### Instructions for the task
Take the lines below between the one holding "Connect (121, 52)" and the one holding "support@mountainroseherbs.com (769, 1323)", inclusive, and copy them exactly. Add nothing.

(Stored data)
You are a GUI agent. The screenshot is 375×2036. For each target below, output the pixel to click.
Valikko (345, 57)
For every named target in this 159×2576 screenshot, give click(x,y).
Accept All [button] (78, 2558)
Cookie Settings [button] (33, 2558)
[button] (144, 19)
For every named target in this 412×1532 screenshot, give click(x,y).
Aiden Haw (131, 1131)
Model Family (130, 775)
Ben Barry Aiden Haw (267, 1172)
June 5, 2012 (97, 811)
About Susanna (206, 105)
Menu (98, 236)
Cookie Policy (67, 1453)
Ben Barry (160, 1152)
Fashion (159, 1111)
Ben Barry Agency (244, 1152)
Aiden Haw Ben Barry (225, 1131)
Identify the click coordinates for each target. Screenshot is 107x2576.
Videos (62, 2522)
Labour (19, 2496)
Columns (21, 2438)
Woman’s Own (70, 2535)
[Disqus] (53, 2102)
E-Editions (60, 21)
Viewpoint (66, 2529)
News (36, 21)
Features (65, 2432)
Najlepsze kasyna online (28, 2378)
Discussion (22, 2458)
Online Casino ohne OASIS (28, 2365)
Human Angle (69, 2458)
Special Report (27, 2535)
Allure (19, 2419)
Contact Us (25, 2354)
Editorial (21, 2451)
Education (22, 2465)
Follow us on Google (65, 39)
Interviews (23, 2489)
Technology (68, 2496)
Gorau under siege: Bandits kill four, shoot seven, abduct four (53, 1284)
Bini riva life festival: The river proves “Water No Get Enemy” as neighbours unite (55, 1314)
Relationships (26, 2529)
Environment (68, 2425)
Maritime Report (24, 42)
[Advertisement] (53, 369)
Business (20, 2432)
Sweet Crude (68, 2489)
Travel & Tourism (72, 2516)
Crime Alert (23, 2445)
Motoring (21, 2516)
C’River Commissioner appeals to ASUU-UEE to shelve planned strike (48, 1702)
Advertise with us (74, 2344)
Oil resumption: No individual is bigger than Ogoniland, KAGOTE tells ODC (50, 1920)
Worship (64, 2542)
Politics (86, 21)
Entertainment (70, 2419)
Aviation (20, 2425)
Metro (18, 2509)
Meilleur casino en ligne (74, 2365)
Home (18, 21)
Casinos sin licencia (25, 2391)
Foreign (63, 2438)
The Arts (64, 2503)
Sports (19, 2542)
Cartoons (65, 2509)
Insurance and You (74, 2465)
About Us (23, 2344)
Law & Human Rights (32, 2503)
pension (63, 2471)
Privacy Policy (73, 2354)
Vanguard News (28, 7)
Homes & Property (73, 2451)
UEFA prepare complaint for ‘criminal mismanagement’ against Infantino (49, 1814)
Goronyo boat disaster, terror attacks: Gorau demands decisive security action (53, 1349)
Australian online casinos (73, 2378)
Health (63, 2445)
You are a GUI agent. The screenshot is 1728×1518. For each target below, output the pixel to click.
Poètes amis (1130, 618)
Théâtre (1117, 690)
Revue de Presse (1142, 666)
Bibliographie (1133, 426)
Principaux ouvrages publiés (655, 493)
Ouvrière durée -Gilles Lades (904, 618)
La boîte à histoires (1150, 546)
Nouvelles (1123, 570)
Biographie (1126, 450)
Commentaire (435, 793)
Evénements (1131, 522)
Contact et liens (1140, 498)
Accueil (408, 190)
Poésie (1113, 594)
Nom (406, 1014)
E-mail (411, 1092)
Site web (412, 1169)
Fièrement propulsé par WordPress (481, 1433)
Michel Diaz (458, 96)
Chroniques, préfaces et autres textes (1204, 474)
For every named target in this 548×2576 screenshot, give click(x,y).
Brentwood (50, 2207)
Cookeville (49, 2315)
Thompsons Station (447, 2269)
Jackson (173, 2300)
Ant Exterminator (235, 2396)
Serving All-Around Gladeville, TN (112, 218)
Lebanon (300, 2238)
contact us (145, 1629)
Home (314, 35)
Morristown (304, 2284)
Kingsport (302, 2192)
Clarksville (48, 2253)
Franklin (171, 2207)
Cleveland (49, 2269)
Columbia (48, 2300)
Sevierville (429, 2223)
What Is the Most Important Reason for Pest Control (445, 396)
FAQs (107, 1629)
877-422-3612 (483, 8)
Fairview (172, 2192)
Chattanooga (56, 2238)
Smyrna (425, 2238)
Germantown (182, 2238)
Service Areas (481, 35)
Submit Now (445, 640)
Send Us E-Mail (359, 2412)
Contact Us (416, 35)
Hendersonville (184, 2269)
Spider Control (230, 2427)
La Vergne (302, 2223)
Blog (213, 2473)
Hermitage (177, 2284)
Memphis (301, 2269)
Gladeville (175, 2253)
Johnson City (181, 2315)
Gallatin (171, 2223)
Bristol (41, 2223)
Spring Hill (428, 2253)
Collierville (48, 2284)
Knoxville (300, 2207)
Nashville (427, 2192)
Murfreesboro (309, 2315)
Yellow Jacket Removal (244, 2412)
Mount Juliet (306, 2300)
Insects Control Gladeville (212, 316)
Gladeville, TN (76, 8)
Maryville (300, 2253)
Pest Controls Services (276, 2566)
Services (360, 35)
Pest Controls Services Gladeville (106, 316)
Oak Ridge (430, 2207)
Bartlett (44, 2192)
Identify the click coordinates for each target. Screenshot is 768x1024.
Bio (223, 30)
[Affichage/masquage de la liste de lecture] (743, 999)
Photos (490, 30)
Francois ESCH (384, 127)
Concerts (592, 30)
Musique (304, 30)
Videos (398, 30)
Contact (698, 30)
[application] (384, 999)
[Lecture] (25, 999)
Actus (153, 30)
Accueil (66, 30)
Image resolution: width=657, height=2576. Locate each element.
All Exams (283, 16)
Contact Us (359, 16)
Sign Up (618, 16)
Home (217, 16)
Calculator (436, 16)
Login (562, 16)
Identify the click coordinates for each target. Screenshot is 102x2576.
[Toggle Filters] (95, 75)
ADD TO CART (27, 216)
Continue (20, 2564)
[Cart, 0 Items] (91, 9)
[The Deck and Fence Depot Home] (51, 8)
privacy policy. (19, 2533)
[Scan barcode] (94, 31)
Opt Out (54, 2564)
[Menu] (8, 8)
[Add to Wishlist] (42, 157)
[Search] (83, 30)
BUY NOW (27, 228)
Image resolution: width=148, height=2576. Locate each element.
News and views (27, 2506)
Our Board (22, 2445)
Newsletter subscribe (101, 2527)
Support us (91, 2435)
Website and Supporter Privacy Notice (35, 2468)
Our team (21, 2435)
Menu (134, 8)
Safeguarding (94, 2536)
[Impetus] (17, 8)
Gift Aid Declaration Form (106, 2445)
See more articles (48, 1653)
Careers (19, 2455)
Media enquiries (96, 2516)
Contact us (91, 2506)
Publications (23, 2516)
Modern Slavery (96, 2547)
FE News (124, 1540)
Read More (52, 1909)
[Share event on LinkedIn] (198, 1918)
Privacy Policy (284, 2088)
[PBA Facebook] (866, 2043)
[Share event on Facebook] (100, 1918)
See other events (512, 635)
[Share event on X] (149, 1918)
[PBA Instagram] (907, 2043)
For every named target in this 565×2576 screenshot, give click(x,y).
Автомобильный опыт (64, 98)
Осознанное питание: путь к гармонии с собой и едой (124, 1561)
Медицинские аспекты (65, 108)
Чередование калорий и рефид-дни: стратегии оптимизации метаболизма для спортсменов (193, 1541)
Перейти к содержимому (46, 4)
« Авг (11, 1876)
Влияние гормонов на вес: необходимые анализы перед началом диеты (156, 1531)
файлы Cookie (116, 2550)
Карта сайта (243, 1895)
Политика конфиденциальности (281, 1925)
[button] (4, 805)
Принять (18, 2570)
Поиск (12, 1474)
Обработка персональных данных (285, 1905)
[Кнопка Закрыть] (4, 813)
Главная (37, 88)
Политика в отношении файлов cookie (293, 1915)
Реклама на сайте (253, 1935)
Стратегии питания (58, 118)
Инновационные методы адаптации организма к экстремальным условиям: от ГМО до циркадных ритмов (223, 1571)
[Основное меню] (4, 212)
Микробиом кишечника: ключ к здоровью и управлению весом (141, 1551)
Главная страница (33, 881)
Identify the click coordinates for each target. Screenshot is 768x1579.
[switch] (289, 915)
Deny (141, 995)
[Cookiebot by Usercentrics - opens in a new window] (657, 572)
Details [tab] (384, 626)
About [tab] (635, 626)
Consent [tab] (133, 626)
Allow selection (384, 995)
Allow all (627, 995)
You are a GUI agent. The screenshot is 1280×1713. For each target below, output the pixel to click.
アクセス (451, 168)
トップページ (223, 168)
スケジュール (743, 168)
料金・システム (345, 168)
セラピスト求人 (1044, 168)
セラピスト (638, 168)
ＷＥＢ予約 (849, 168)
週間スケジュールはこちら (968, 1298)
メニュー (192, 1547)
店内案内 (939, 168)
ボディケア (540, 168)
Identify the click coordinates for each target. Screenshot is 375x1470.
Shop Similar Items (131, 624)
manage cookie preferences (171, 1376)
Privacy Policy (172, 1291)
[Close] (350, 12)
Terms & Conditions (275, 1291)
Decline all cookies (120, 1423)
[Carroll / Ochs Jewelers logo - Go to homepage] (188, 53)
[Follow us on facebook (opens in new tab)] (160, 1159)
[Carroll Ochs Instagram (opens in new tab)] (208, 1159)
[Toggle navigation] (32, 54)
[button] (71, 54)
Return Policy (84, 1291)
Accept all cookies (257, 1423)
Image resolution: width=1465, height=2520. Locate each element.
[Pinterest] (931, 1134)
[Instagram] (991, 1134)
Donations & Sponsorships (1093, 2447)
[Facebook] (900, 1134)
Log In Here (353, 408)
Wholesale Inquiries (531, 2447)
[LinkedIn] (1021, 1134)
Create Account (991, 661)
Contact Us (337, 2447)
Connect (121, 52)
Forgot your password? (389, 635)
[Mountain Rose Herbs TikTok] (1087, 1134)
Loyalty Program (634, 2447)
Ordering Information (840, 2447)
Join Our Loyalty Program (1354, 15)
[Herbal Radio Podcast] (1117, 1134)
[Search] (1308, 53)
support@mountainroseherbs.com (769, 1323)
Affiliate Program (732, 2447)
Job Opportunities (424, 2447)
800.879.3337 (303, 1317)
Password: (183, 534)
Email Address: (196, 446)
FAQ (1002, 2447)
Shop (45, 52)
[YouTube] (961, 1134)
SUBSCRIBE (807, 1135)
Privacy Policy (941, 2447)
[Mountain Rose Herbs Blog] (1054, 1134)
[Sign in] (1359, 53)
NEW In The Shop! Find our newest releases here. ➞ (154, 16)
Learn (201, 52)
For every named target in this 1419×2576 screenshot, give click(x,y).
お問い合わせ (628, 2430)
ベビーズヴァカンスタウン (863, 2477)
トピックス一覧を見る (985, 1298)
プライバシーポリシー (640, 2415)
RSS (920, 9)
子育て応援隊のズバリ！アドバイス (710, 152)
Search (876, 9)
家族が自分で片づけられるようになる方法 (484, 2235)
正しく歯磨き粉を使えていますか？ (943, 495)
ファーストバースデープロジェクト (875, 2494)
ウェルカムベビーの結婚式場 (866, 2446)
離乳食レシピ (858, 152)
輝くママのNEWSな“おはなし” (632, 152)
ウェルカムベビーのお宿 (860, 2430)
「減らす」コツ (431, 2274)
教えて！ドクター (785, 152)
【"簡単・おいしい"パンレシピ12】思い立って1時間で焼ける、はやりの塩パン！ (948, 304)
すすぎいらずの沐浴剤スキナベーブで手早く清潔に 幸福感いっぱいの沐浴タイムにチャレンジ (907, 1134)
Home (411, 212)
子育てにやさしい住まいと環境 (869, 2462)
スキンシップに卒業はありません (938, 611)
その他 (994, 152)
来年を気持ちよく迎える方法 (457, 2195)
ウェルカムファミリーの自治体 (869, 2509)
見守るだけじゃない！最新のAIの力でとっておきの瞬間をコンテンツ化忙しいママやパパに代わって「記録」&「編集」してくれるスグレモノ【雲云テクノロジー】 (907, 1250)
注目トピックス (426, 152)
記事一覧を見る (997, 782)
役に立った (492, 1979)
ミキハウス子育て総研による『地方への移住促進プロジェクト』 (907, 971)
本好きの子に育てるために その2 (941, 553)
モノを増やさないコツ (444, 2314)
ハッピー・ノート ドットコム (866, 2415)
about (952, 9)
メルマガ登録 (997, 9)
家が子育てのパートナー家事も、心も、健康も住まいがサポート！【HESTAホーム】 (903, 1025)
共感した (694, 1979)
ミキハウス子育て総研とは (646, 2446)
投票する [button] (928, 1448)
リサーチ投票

### Answer below
Connect (121, 52)
Forgot your password? (389, 635)
[Mountain Rose Herbs TikTok] (1087, 1134)
Loyalty Program (634, 2447)
Ordering Information (840, 2447)
Join Our Loyalty Program (1354, 15)
[Herbal Radio Podcast] (1117, 1134)
[Search] (1308, 53)
support@mountainroseherbs.com (769, 1323)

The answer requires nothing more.